Practical information (time, location ...)
Time : 2020-08-25 - 28 09:00 - 12:30
Location : Fabrikstrasse 8 , room B005, University of Bern

Language: English
Participants : Max 24
Registration : Mandatory (via Ilias)
Responsible : PD Dr. Sigve Haug
Schedule
Module 1 Machine Learning Review
 
Tuesday 2020-08-25
09:00 - 09:30 Introduction
09:30 - 10:30 TBD
11:00 - 12:30 TBD
12:30              Lunch
13:30 - 17:00 Individual work with notebooks

Wednesday 2020-08-26
09:00 - 09:30 Introduction
09:30 - 10:30 TBD
11:00 - 12:30 TBD
12:30              Lunch
13:30 - 17:00 Individual work with notebooks
 
Thursday 2020-08-27
09:00 - 09:30 Introduction
09:30 - 10:30 TBD
11:00 - 12:30 TBD
12:30              Lunch

13:30 - 17:00 Individual work with notebooks

Friday 2020-08-28
09:00 - 09:30 Introduction
09:30 - 10:30 TBD
11:00 - 12:30 TBD
12:30              Lunch
13:30 - 17:00 Individual work with notebooks
Datasets
During the CAS you ideally work on your own datasets from work, research or private project. However, the lecturers can also you provide you with links to suitable datasets. 
Readings
You are not supposed to read many books during this CAS, but of course you can. What you need to consult all the time is online documentation on all topics, google brings you there - and wikipedia of course.

To warm up a bit, you may read Tom Wolfe's account on the rise of the Silicon Valley:
https://web.stanford.edu/class/e145/2007_fall/materials/noyce.html

The technical (Python) skills required are covered in the Python Data Science Handbook: https://jakevdp.github.io/PythonDataScienceHandbook

The CAS content follows more or less the chapters 5 to 20 in the https://www.deeplearningbook.org.
Lecturers and Coaches
Dr. Geraldine Conti (lecturer)

Geraldine has a PhD from EPFL, has been a research associate at Harvard, a CERN fellow, a research associate at Disney Research, associated professor in machine learning and is now head of the machine learning group at PAG.
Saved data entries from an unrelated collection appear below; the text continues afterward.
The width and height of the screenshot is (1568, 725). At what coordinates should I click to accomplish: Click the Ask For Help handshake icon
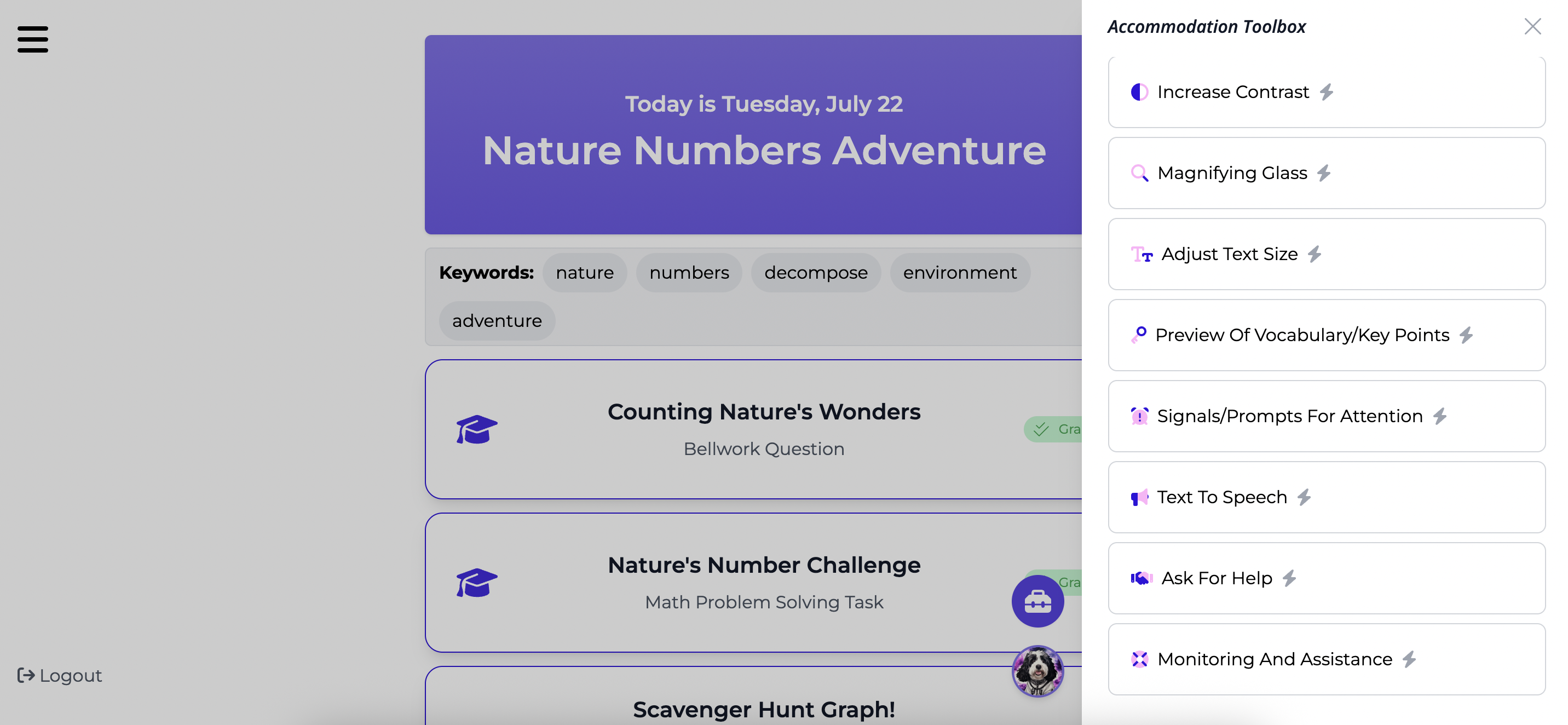[x=1142, y=578]
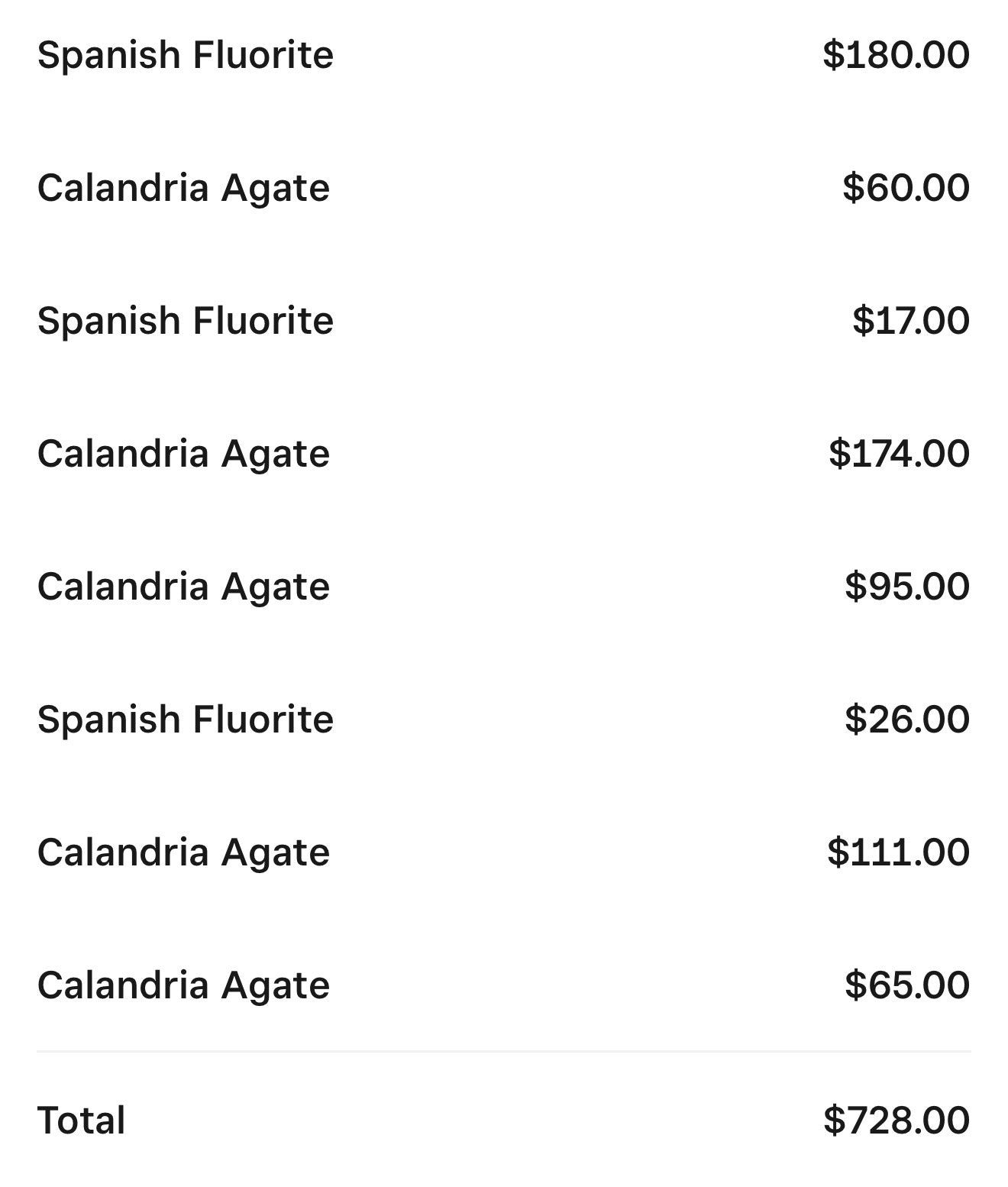Click the $111.00 price amount
This screenshot has height=1187, width=1008.
click(x=898, y=852)
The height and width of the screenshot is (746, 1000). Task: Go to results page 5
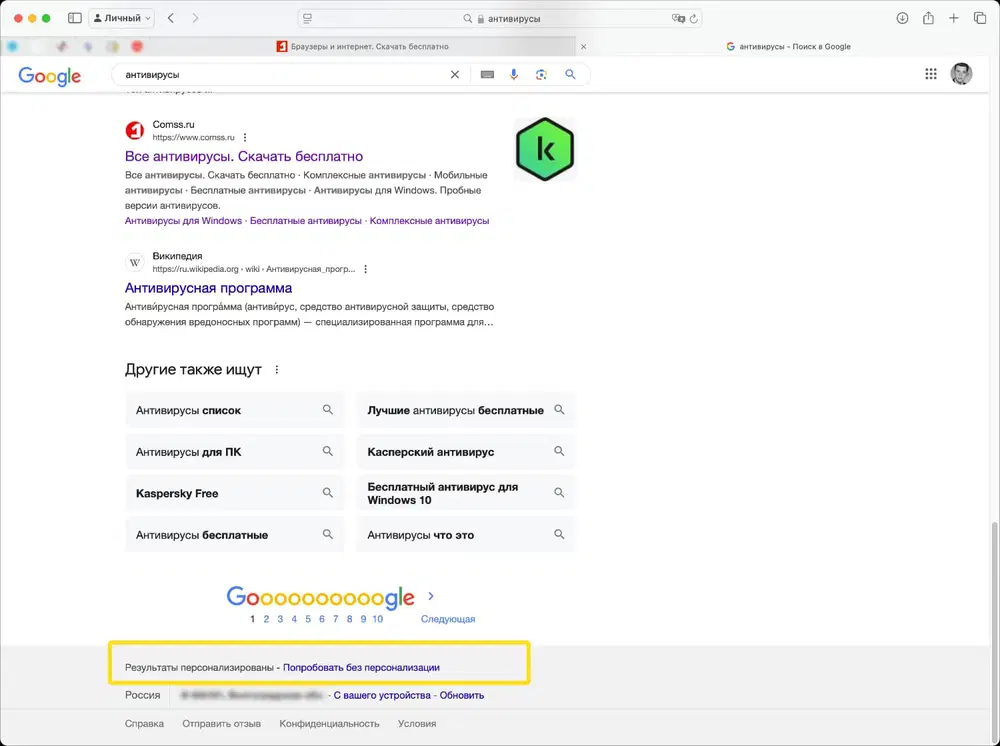pos(308,619)
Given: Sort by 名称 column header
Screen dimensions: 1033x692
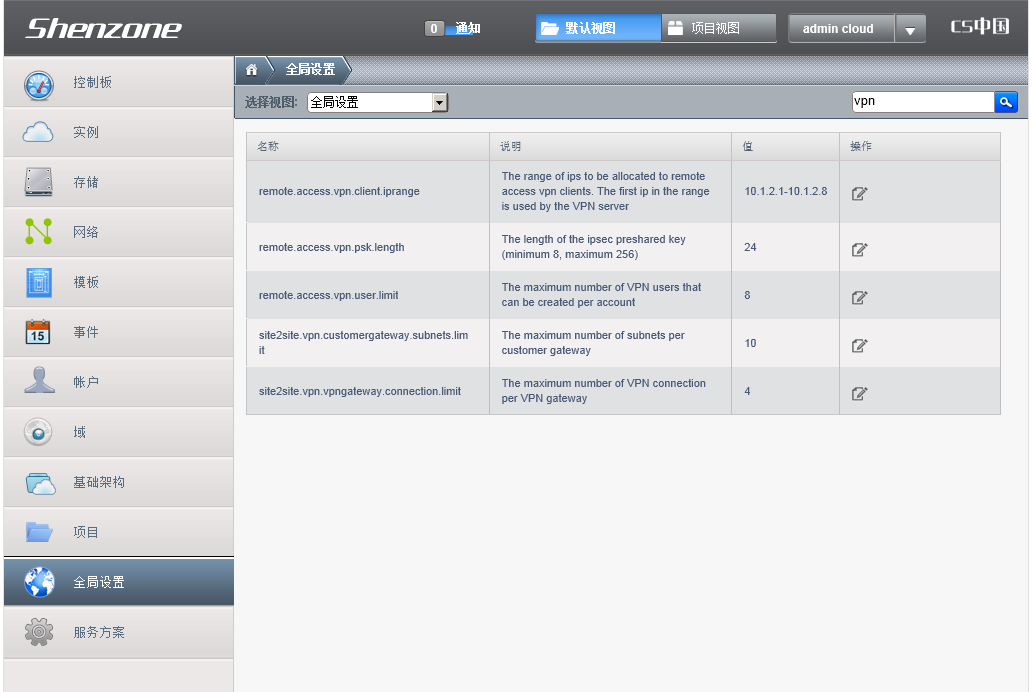Looking at the screenshot, I should pos(268,146).
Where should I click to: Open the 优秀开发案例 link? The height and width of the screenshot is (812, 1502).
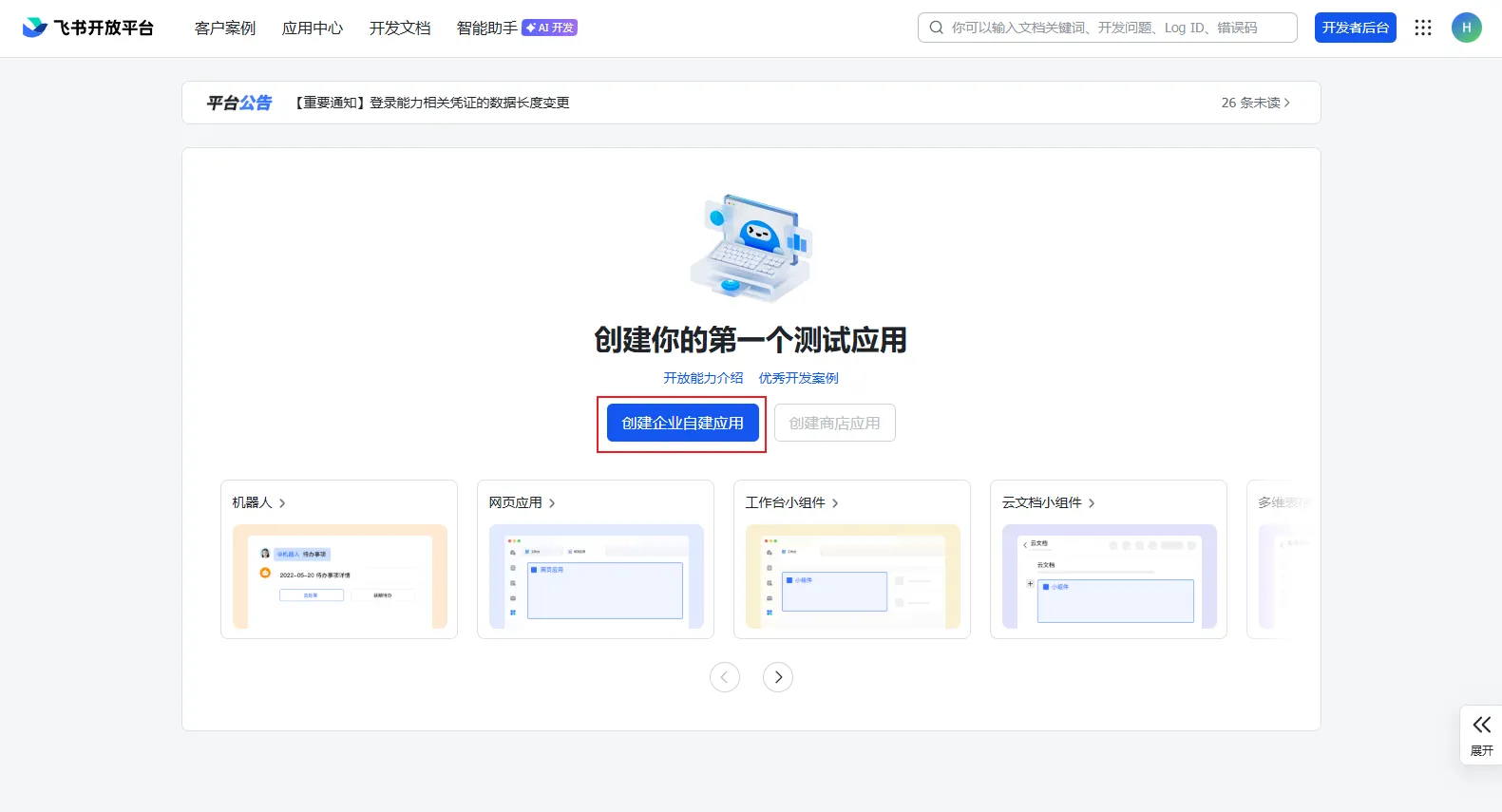tap(798, 378)
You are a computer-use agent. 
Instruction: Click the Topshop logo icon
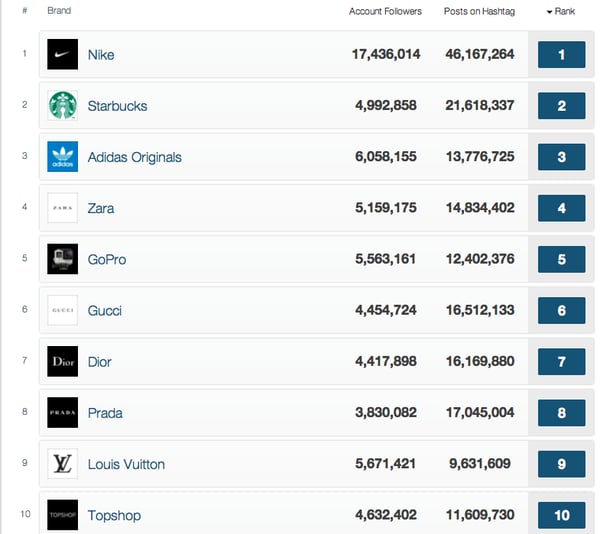tap(62, 515)
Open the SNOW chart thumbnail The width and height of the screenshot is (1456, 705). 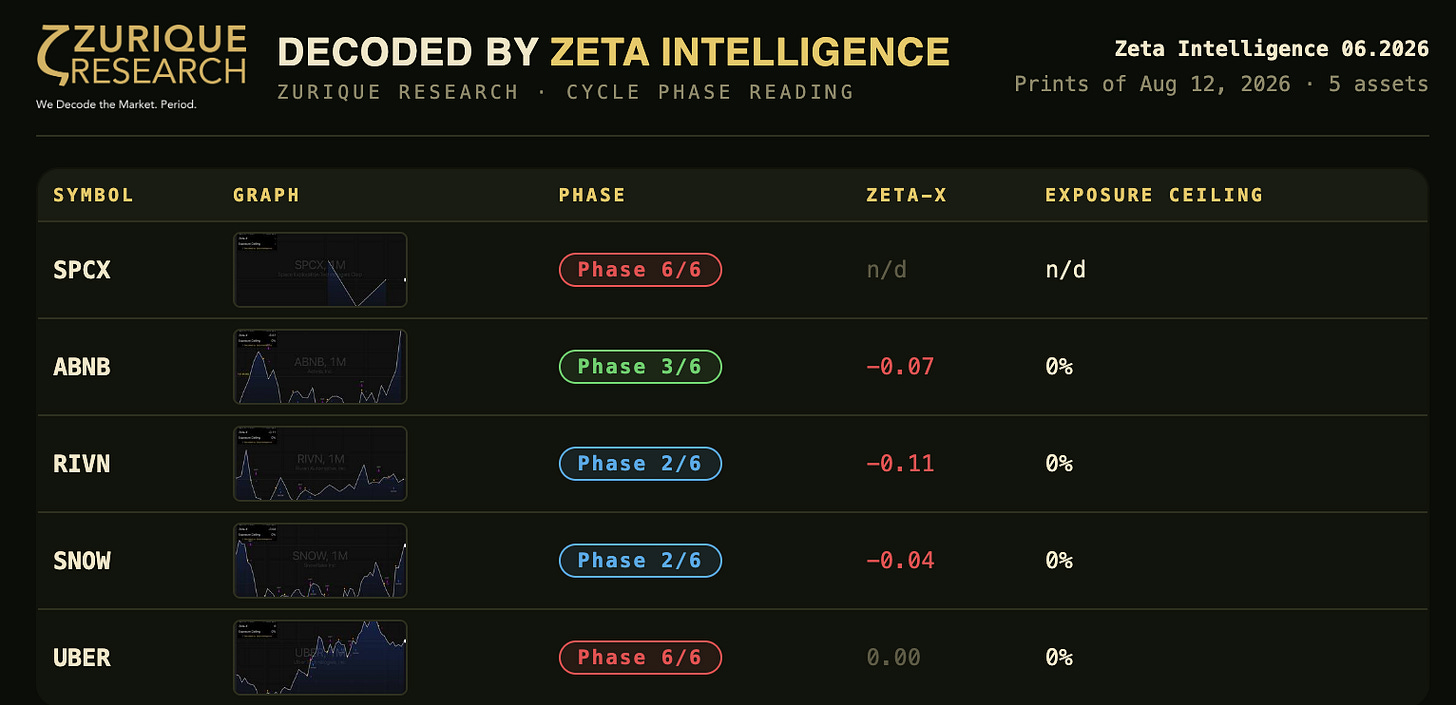click(x=320, y=561)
PD Dr. Sigve Haug (director of studies)

Sigve studied physics in Germany, Spain and Norway. He has been involved in neutrino physics experiments and high energy frontier experiments, often with main focus on the computing challenges related to the large and distributed data from these experiments. Today he is working for the Albert Einstein Center for fundamental Physics and the Mathematical Institute of the University of Bern where is leading the Science IT Support unit.